The OECD-DAC methodological approach15
to evaluating budget support, sometimes known as the three-step approach, was used in all the evaluations listed in Table 3.2. This approach acknowledges that budget support cannot deliver outcomes and impacts by itself, as it can only contribute to the outcomes and impacts that are achieved through the implementation of governmental policies and public spending. EU budget support focuses on the results and, in particular, on the outcomes of the policies it supports. It leaves the partner country to take full ownership of its policy process and full responsibility for the accountability of its results, while supporting it with discussions, advice, funding, capacity development, and results monitoring. Because of this approach, the EU cannot claim to have directly delivered any of the achieved outcomes but, since it has supported governments in reaching these results, it can claim that it has (or has not) contributed to the achievement of these results.
The OECD–DAC methodology is particularly well suited to evaluating EU budget support because it unravels and assesses the paths through which budget support inputs may have contributed to the improvement of public policies and institutions and also the extent to which these improved public policies and spending actions have caused changes in social and economic development.
In many cases, the EU is not the only development partner to have provided support for government policies. When evaluating budget support, the combined effects of all budget support operations in a given period of time in a country are considered. Given the influence of external factors, budget support evaluation cannot rely on a causality analysis and needs to differentiate between: the budget support’s direct outputs (which can be expected to be produced directly by the budget support’s inputs, e.g., funds, policy dialogue, technical assistance and performance measurement); and its induced outputs (which are situated at the level of public policy, institutional and spending changes, and which result from budget support direct outputs influencing and interacting with government processes).
To accommodate this complexity, the OECD–DAC approach to budget support evaluation is undertaken in three steps (Figure 3.5)
Source: Adapted from https://www.oecd.org/dac/evaluation/evaluatingbudgetsupport.htm.
Each step follows a very distinct logic:
- Step 1. Identifies the combined effects of all budget support provided to the country on aid, policy and institutional processes. The causal relationships between the budget support provided and changes in public policies, institutions, services delivery, and spending are analysed, recognizing that these changes are determined by the government and its policies beyond the budget support package. This step analyses the contribution of budget support inputs to outputs and induced outputs.
- Step 2. Identifies changes observed in outcomes and impacts as regards social and economic development which were targeted by the government policies supported (e.g, use of public services, business confidence and other sector outcomes) and analyses the factors determining these changes. These determining factors include public policy actions and also factors outside the government’s control (e.g., private sector and civil society initiatives, other aid programs, and external factors). Step 2 links changes observed at outcome and impact levels to their explanatory factors. It usually involves an econometric regression analysis of change in two or more sectors supported by budget support.

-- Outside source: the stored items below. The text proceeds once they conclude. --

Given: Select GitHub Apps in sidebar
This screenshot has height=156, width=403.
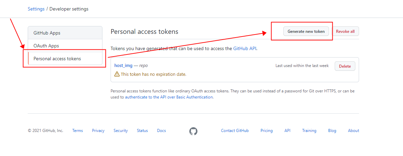Looking at the screenshot, I should click(x=65, y=33).
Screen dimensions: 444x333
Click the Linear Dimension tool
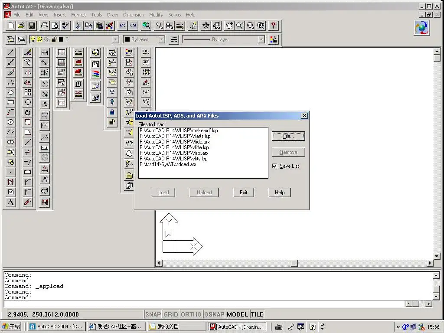pyautogui.click(x=45, y=52)
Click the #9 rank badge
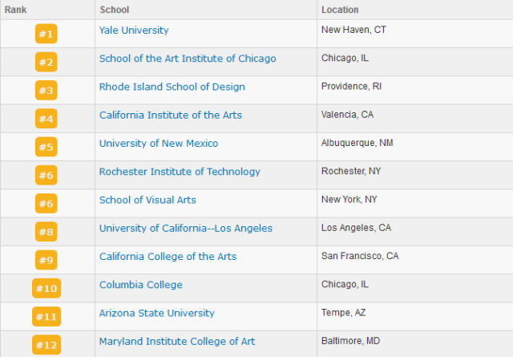Viewport: 513px width, 357px height. coord(46,260)
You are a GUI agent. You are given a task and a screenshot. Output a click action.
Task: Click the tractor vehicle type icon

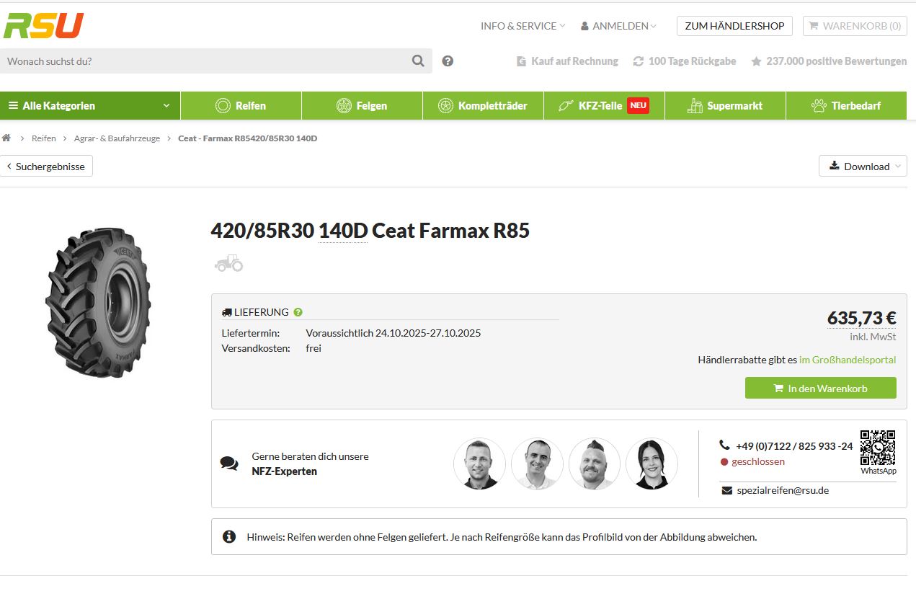click(x=228, y=263)
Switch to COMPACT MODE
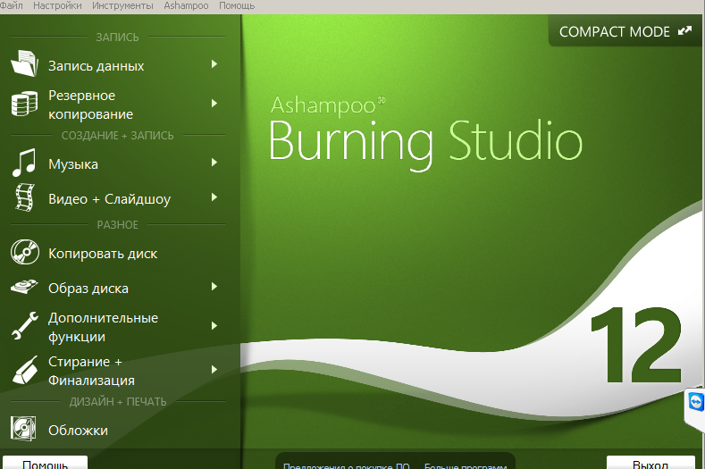 pos(625,31)
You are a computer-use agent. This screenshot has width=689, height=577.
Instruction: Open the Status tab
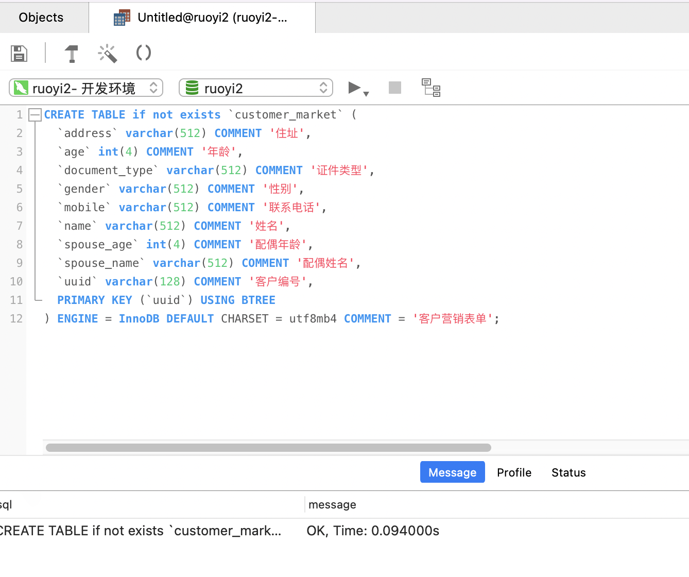pos(568,472)
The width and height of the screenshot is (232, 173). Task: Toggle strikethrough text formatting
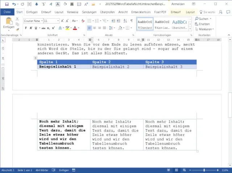coord(43,28)
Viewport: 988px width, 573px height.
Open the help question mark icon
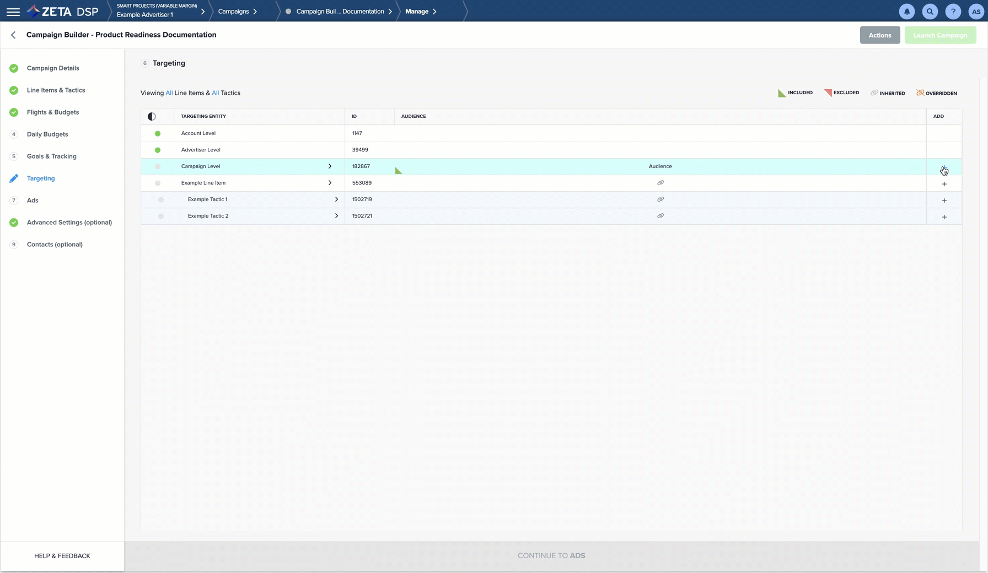click(953, 12)
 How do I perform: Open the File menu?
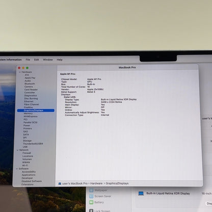pos(28,60)
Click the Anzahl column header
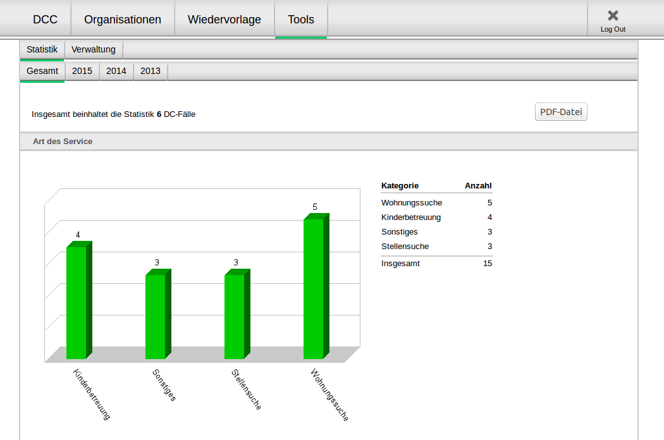The image size is (664, 440). (478, 186)
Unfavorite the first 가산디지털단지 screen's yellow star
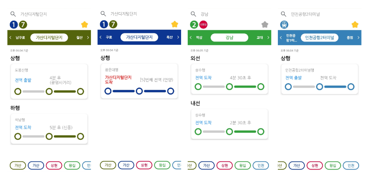 point(84,24)
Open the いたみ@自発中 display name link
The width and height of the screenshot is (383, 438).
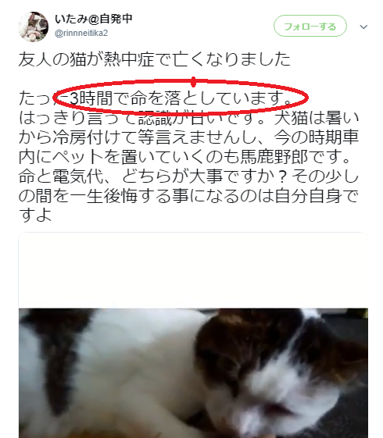(x=93, y=19)
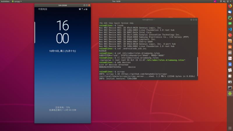
Task: Click the Activities button
Action: click(5, 1)
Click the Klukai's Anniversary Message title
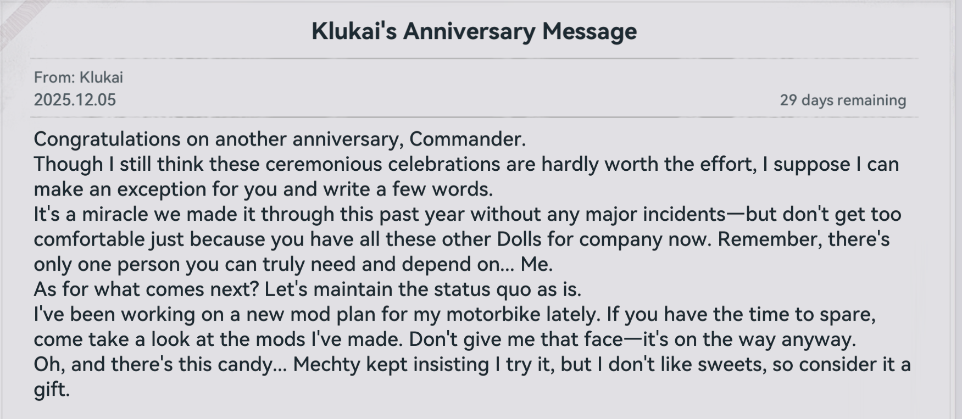The height and width of the screenshot is (419, 962). coord(474,31)
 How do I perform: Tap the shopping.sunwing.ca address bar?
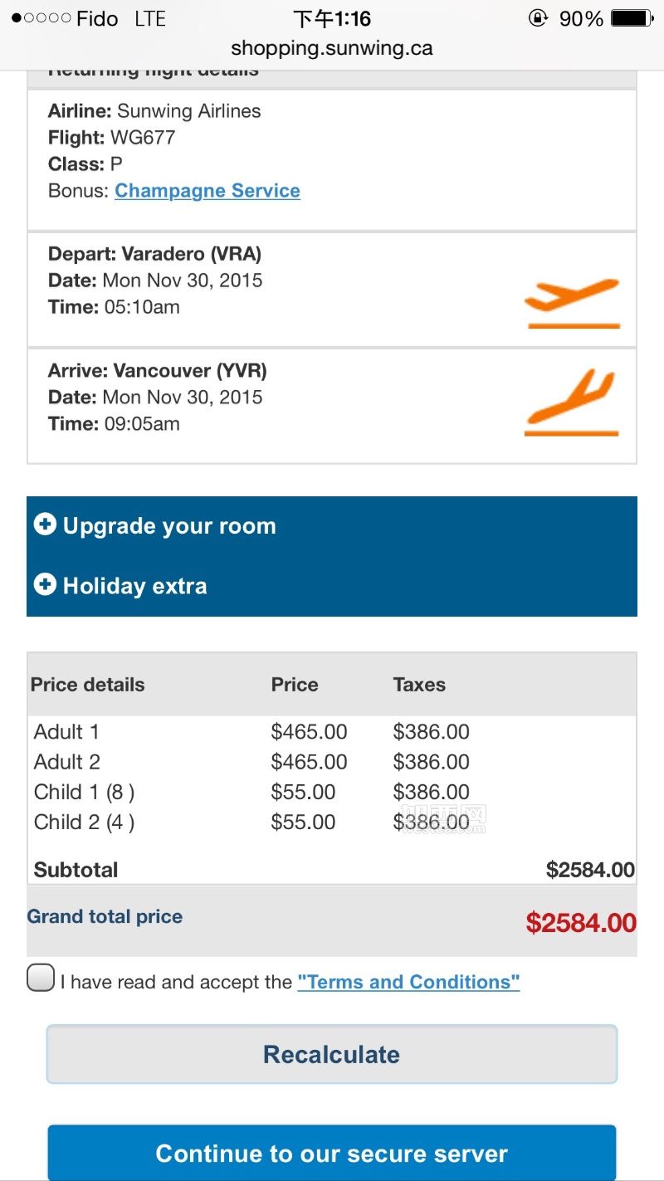pyautogui.click(x=332, y=48)
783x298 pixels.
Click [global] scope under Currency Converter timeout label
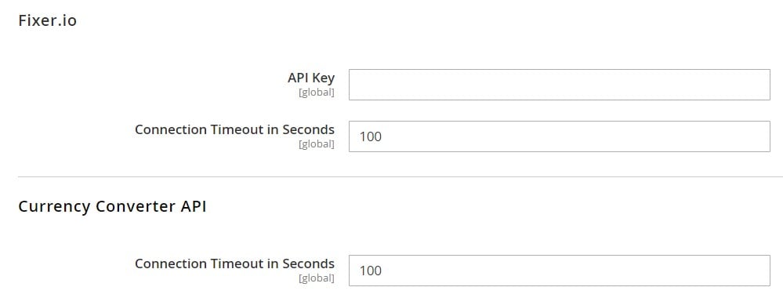pos(317,278)
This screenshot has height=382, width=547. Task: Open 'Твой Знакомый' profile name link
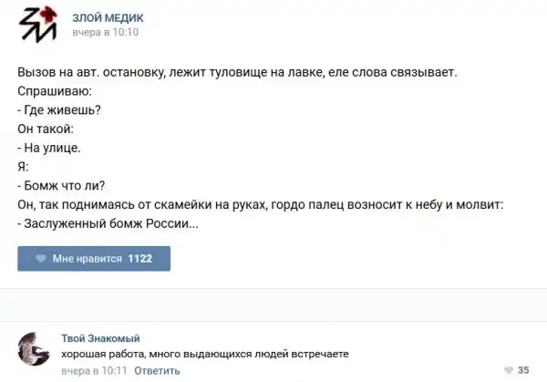tap(100, 337)
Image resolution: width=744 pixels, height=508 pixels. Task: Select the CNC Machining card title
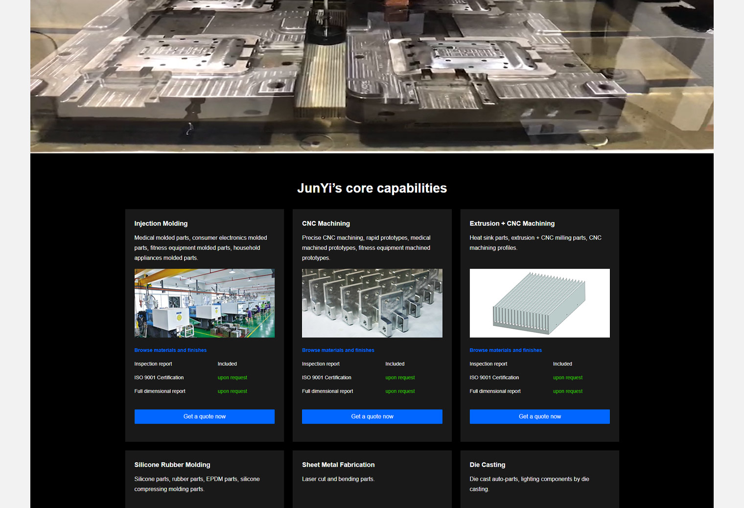coord(326,223)
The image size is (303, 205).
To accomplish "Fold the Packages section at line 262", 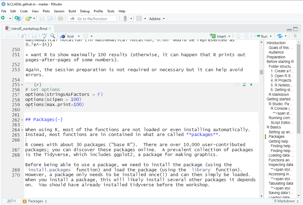I will [22, 120].
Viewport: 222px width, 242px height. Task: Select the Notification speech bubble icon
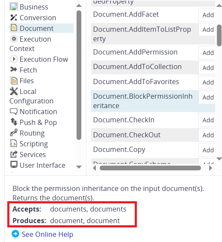click(14, 112)
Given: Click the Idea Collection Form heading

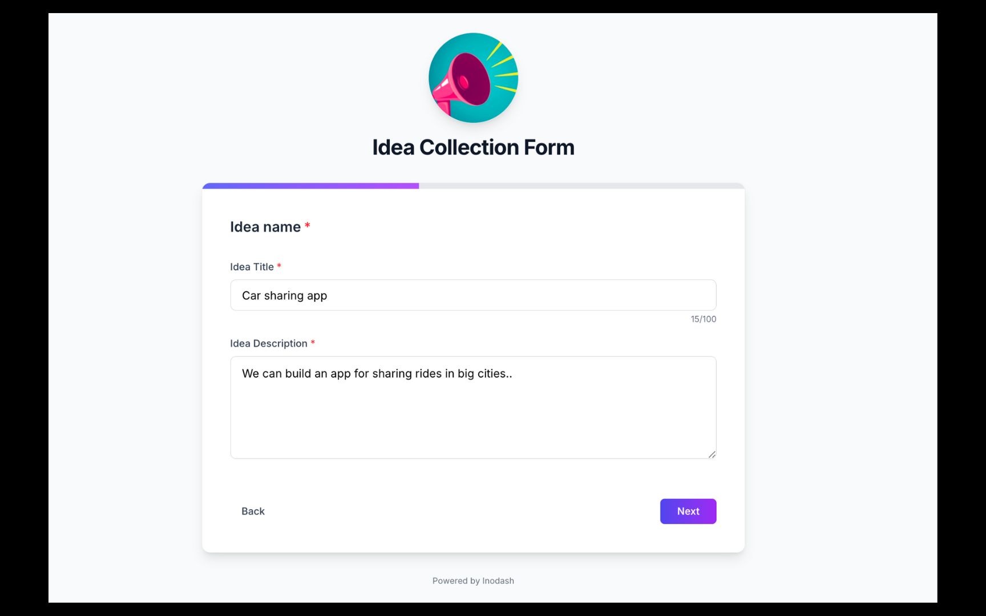Looking at the screenshot, I should tap(472, 147).

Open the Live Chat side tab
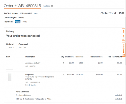[x=123, y=36]
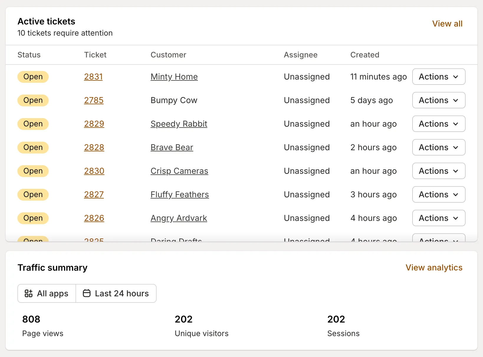Open Actions dropdown for ticket 2831
Viewport: 483px width, 357px height.
point(438,77)
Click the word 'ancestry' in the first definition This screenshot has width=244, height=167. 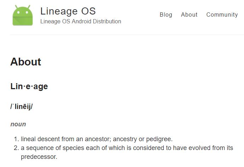pos(124,139)

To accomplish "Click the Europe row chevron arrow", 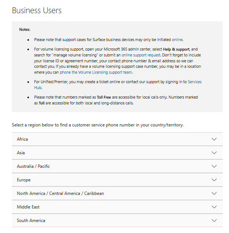I will click(x=214, y=180).
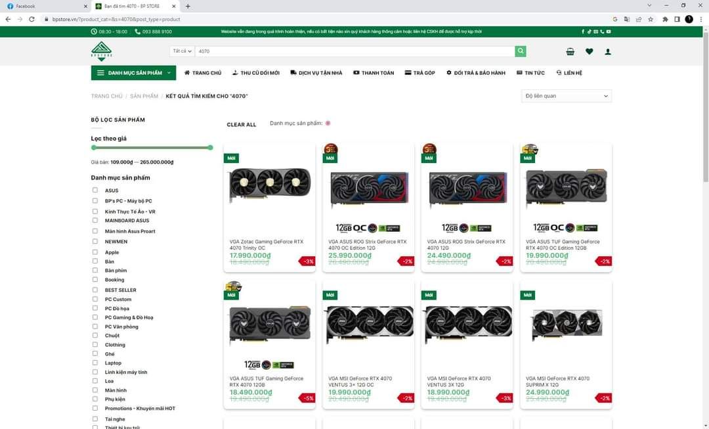Open the wishlist heart icon

pos(589,51)
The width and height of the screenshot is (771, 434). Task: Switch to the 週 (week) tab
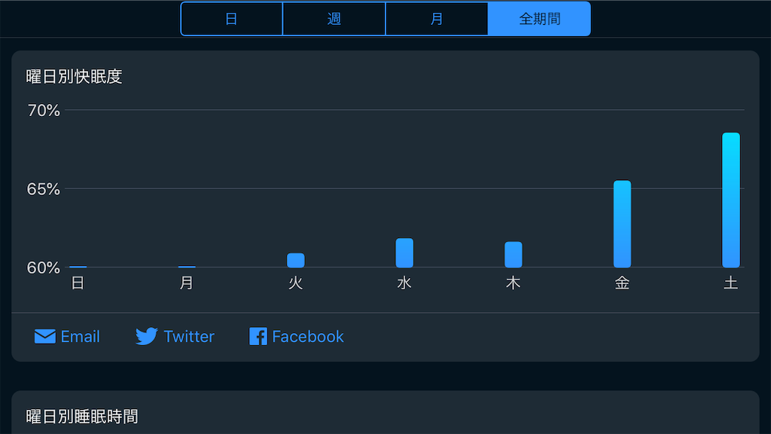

- Step 3. Combines the results of step 1 and step 2. The analysis teases out the extent to which budget support, through its contribution to government policies and spending actions, may have contributed to the outcomes and impacts identified.
This evaluation framework assumes that there are two main driving forces which generate most of the changes in induced outputs and outcomes:
- the flow-of-funds effects resulting from the provision of the budget funds; and
- the policy and institutional effects resulting from the interplay of budget support funding, policy dialogue, capacity building and disbursement conditions (performance indicators) with domestic processes of policy making, budget formulation and budget execution.
Both streams of effects can be traced up to the induced output level, while also recognizing that other factors are at play. The contribution analysis of step 1, when confronted with the results of the attribution analysis undertaken in step 2, allows the evaluator to assess the contribution of budget support to the successes and/or failures of the government policies and strategies, in relation to the outcomes and impact that the budget support programs intended to promote. This last step 3 analysis is a qualitative contribution analysis.